The recent visit to Russia by a special representative of North Korean leader Kim Jong-un has highlighted Moscow's new opening to Pyongyang. It comes after other visits and meetings between Russians and North Koreans that have become more frequent of late.
Evidently, Russia is bidding to play a more active role on the Korean Peninsula and in Northeast Asia as a whole. By reactivating its policy on Pyongyang, Moscow is sending messages to Seoul, Tokyo, Washington and Beijing. These should be properly understood.
The message to Seoul is that Moscow has regained a bit of influence in the North, which it can use in dealing with the South. This can refer both to stability-building economic projects, such as the proposed Trans-Korean gas pipeline and the rail link, and to security concerns such as the nuclear issue and the military standoff across the Demilitarized Zone.
Clearly, Moscow expects Seoul to stay away from the US-led sanctions drive against Russia. The Kremlin regards the sanctions as a means of war, and considers the sanctioning countries as unfriendly.
If Seoul wants to keep the good relationship with Moscow that emerged at the end of the Cold War, and even fill part of the niche vacated by Germany, it needs to protect its economic ties to Moscow from US pressure to curtail them.
The message to Tokyo is different. Japan has already crossed the line, in terms of anti-Russian sanctions. In response, Russia is toughening its position toward Japan. The window for resolving the long-running territorial dispute over the South Kuril Islands has closed.

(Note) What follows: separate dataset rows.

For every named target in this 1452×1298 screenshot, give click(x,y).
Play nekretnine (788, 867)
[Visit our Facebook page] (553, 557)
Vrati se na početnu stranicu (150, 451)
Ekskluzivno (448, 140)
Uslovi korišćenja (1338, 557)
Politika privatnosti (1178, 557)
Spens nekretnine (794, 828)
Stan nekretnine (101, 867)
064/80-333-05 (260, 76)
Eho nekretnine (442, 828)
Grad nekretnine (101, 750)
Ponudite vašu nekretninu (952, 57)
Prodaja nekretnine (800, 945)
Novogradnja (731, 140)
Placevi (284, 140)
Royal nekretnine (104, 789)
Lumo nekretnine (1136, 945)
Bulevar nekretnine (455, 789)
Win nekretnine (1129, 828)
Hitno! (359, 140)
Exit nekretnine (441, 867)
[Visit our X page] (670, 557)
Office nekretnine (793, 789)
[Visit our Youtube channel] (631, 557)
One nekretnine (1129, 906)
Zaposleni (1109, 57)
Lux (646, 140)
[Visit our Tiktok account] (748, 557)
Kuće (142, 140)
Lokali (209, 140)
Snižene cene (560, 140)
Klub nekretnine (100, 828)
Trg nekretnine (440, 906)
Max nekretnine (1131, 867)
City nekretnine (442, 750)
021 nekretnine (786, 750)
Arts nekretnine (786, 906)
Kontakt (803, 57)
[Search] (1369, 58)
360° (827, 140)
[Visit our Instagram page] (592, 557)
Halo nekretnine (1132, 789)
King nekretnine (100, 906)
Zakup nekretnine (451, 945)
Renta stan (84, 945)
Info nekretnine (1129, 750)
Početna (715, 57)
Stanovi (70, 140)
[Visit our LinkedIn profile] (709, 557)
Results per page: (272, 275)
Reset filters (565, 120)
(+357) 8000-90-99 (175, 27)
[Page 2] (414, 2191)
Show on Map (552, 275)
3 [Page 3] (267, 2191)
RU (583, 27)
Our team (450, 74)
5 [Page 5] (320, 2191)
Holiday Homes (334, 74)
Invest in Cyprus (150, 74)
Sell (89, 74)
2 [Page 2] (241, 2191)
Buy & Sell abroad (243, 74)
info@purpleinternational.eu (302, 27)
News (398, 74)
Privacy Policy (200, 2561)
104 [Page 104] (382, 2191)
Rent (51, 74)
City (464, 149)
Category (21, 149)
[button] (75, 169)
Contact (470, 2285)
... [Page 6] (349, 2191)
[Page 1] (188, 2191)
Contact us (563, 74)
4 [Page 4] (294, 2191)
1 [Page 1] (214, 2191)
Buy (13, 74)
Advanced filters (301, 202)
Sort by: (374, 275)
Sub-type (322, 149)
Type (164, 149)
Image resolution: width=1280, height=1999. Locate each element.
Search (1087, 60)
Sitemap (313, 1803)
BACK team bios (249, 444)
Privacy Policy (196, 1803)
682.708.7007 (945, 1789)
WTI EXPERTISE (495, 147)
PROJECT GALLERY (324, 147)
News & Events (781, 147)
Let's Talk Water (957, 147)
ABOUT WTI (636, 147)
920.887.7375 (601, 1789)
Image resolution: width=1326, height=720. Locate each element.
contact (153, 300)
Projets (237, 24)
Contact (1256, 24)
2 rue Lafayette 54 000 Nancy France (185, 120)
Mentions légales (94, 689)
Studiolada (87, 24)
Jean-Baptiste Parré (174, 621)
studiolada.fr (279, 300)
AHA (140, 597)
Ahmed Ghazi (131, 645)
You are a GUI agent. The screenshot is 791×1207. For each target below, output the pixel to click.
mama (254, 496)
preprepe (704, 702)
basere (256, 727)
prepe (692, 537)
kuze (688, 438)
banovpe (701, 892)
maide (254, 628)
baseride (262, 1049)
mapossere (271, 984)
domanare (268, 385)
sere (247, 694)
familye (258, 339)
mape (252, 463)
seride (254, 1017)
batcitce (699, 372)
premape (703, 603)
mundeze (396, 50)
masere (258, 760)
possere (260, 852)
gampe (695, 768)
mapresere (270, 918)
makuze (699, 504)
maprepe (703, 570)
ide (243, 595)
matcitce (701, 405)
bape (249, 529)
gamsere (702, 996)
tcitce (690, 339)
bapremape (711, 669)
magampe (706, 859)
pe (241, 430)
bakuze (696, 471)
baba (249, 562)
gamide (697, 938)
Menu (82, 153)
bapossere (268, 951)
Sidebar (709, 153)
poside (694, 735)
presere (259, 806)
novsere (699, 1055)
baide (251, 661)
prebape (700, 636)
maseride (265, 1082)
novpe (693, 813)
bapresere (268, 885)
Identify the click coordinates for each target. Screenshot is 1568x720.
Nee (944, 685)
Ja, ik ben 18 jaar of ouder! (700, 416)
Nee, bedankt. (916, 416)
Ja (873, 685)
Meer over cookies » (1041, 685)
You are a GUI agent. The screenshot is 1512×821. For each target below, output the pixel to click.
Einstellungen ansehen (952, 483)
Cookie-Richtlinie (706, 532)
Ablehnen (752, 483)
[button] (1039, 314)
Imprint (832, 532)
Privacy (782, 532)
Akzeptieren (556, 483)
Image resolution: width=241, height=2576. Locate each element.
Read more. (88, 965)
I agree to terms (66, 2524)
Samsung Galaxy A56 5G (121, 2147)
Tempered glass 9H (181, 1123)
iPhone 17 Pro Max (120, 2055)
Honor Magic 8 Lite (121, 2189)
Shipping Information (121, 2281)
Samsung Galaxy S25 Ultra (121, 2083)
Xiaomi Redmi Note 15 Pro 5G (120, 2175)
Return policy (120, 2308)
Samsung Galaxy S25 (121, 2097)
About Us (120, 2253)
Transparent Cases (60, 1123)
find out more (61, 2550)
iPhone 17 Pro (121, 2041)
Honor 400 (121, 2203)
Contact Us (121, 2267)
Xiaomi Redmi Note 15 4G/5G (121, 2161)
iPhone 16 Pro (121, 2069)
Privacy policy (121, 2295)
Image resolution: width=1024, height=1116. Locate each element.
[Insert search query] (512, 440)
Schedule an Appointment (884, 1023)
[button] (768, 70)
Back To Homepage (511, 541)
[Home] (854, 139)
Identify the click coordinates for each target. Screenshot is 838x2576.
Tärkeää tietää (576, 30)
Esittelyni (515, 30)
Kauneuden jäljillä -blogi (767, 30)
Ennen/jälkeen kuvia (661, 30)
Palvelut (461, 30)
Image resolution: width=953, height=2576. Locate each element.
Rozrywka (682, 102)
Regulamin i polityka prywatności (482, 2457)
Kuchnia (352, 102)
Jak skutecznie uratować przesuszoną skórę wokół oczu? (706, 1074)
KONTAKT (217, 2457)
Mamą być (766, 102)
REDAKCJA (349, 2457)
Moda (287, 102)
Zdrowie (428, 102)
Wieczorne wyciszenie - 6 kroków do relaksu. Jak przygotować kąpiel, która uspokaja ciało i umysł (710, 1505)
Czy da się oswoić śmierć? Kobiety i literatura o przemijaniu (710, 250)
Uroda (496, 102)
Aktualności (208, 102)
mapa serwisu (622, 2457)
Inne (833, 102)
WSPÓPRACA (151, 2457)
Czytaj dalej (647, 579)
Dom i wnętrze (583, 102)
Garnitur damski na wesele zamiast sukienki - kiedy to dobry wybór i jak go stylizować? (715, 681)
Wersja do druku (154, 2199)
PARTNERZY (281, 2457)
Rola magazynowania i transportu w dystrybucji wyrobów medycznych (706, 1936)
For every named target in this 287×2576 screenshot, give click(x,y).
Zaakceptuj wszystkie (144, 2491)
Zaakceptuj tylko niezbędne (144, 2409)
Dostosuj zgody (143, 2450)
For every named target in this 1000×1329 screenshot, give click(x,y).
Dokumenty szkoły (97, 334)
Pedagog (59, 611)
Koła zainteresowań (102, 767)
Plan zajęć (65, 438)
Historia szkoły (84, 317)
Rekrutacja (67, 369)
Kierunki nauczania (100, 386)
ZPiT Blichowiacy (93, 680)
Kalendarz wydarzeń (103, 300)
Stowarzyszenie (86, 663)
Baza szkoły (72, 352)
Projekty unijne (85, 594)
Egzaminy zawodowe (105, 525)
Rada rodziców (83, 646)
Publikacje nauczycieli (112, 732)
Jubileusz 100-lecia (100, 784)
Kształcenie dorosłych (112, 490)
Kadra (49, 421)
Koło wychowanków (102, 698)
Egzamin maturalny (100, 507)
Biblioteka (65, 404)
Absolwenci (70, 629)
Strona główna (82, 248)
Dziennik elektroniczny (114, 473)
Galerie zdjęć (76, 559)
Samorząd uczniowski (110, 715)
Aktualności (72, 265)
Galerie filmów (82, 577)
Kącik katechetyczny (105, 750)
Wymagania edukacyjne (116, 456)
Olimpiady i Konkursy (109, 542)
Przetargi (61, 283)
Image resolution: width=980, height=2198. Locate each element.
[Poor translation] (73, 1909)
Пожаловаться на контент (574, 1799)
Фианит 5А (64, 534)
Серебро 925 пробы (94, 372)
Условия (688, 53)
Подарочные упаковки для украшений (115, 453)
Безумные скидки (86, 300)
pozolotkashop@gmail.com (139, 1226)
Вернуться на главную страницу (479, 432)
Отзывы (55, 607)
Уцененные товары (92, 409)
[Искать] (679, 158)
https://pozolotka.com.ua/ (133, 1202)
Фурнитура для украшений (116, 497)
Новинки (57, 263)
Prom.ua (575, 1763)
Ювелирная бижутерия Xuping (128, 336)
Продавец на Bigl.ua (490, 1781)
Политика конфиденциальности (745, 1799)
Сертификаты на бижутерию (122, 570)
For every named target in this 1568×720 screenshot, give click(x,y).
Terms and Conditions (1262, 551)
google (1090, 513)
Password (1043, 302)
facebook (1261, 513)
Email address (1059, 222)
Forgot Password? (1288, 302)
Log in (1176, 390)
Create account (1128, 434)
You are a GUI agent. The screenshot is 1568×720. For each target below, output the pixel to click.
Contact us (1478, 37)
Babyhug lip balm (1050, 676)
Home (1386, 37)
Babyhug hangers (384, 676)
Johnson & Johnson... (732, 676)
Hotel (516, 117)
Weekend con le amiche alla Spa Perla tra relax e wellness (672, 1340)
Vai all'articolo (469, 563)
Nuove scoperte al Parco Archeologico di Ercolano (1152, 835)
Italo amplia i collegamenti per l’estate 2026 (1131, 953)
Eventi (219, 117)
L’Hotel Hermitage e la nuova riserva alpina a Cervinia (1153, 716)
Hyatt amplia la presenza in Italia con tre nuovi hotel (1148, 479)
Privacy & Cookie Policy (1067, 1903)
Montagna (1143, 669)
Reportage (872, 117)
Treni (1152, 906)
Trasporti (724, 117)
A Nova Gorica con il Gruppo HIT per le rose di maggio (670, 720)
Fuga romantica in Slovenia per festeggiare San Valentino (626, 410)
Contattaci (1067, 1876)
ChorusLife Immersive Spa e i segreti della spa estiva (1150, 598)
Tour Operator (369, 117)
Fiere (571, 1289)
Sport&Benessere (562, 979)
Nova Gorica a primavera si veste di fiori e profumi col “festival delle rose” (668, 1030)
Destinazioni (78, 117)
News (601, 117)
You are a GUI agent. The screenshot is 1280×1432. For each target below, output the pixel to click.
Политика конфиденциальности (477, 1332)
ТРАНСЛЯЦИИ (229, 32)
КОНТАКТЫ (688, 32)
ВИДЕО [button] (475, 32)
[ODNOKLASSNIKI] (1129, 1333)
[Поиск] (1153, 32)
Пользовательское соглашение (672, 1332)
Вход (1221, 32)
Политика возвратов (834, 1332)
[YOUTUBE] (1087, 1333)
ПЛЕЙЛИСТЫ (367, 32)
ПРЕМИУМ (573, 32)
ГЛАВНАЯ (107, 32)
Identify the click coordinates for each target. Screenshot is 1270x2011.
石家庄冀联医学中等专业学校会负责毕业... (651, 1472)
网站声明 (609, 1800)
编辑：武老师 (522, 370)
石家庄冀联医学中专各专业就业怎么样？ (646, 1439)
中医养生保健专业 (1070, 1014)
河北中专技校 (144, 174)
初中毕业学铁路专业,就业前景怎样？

Rather than balancing China, as Japanese Prime Minister Shinzo Abe had hoped, Moscow is getting closer to Beijing, in both energy and military spheres.
Russia is also bolstering its own geopolitical and military presence in Northeast Asia. Following Washington's policy on Russia has its costs for Tokyo.
Washington, which now brands Russia as a member of the new "axis of evil," alongside the IS and Ebola, has, for the first time since the end of the Cold War, gained a major adversary.
Even though most Americans continue to see Russia as a declining power, the new confrontation promises to be long and tough. US strategic planners will have to factor Russia back in also in the Pacific, where China has emerged at the pinnacle of the Kissingerian triangle of Washington, Moscow and Beijing.
The message to Beijing is more subtle and much friendlier. Russia recognizes China's strength, respects its interests, and regards it as a close partner, valuing highly the relationship with it.
At the same time, Russia sees itself as a great power in its own right, which acts out of its own set of interests and underlying values.
To Beijing, Moscow can be a friend, but not a follower. Russian and Chinese positions on a great number of issues may coincide or overlap, but even there Moscow will act as its own man.
The Chinese will appreciate it: The Sino-Soviet alliance of the 1950s unraveled when the Russians failed to understand that China, even in its relative and temporary weakness at the time, never stopped thinking of itself as a great power, second to none.
Pyongyang may be tired of Beijing relaying US messages to them. North Koreans may hope to gain something from Moscow, which is now back in long-term conflict with Washington.
However, they, too, need to see the limits of their old game of playing one sponsor off another. To be a real player, North Korea needs to step out of its isolation and reenter the region.
Restarting the Six-Party Talks, as the North Korean leader suggested in his message to Russian President Vladimir Putin, is the right first step. Sending that message through Moscow, under the present circumstances, is a smart move.